C’est ainsi que ce 13 août à l’Aselqo Sainte-Beuve d’Orléans la Source, lors d’une restitution ouverte aux familles des enfants et jeunes qui ont participé à la résidence du CCNO, on pouvait découvrir de longs rouleaux de papier blanc fixés au sol par bandes symétriques avec, posés au centre de chacun d’eux telle une offrande, deux fusains.
Tandis que les parents, frères et sœurs et amis prenaient place, les enfants rejoignaient deux par deux l’extrémité de chaque rouleau dans un étrange face à face arbitré par deux morceaux de charbon que nos ancêtres utilisaient il y a 40.000 ans pour leurs fresques pariétales. Au tintement d’une clochette, les enfants se sont élancés le long de leurs rouleaux, curieusement penchés d’un côté ou de l’autre pour attraper le fusain et le faire glisser le long du papier. Les allers-retours s’accéléraient, les corps tournaient, se frôlaient, virevoltaient et les fusains courraient sur le papier en traits saccadés, brisés, en courbures inachevées, marquant les mains et les pieds nus de poussière noire. Un temps de calme arriva.
Les enfants s’agenouillèrent au plus près du papier et ouvrirent leur bras dans une gestuelle ample, couchant le fusain dans toute sa largeur sur le papier, au croisement des traits rapides surgis il y a peu. Puis ils se levèrent et se tournèrent vers le public familial. A cet instant d’aucun aurait pu croire que cette expression libre des corps n’était pas de la danse (on le disait bien des chorégraphies d’Isidora Duncan), d’aucun aurait pu croire que les coups de fusain n’étaient que des gribouillis (on le disait aussi du travail de Jean-Michel Basquiat). Mais le spectacle n’était pas fini.

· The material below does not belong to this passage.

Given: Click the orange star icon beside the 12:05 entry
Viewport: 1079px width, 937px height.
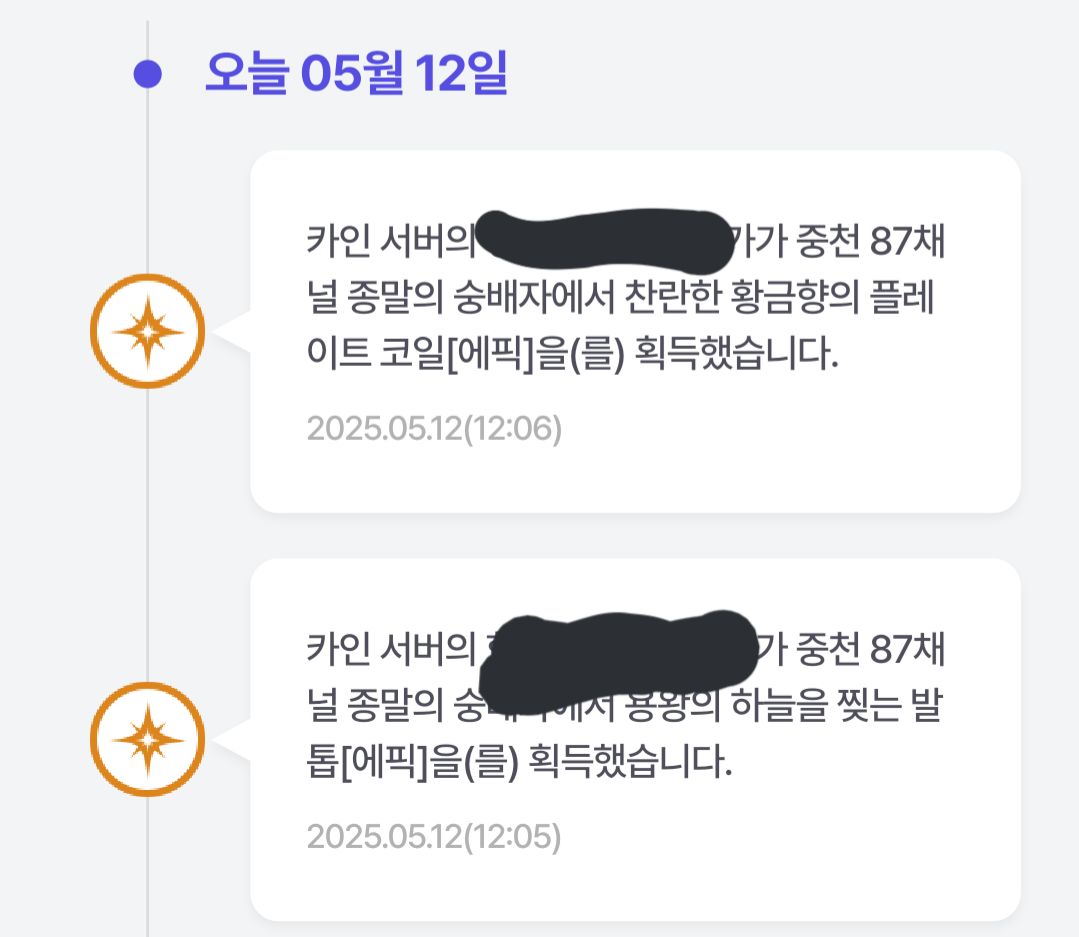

Les enfants sont retournés vers les rouleaux fixés au sol accompagnés de Christine Desfeuillet et Marie-Laure Rocher. Ils cherchaient dans cet entrelacs de traits la ligne conductrice. Parce que le plus souvent il en existe une, savamment cachée. En identifiant la ligne conductrice creusée par les coups de boutoir des fusains, ont surgi tour à tour sur différents rouleaux un banc de poissons bondissants, une femme dans une parure magnifique, une tête d’éléphant plus vraie que nature, un serpent échappé d’un nid d’anacondas.
Christine Desfeuillet et Marie-Laure Rocher ont gagné leur pari : prendre une route artistique sans en connaître la destination c’est ouvrir la voie aux capacités créatives de chacun, profondément ancrées en nous et plus puissantes qu’on ne le croit.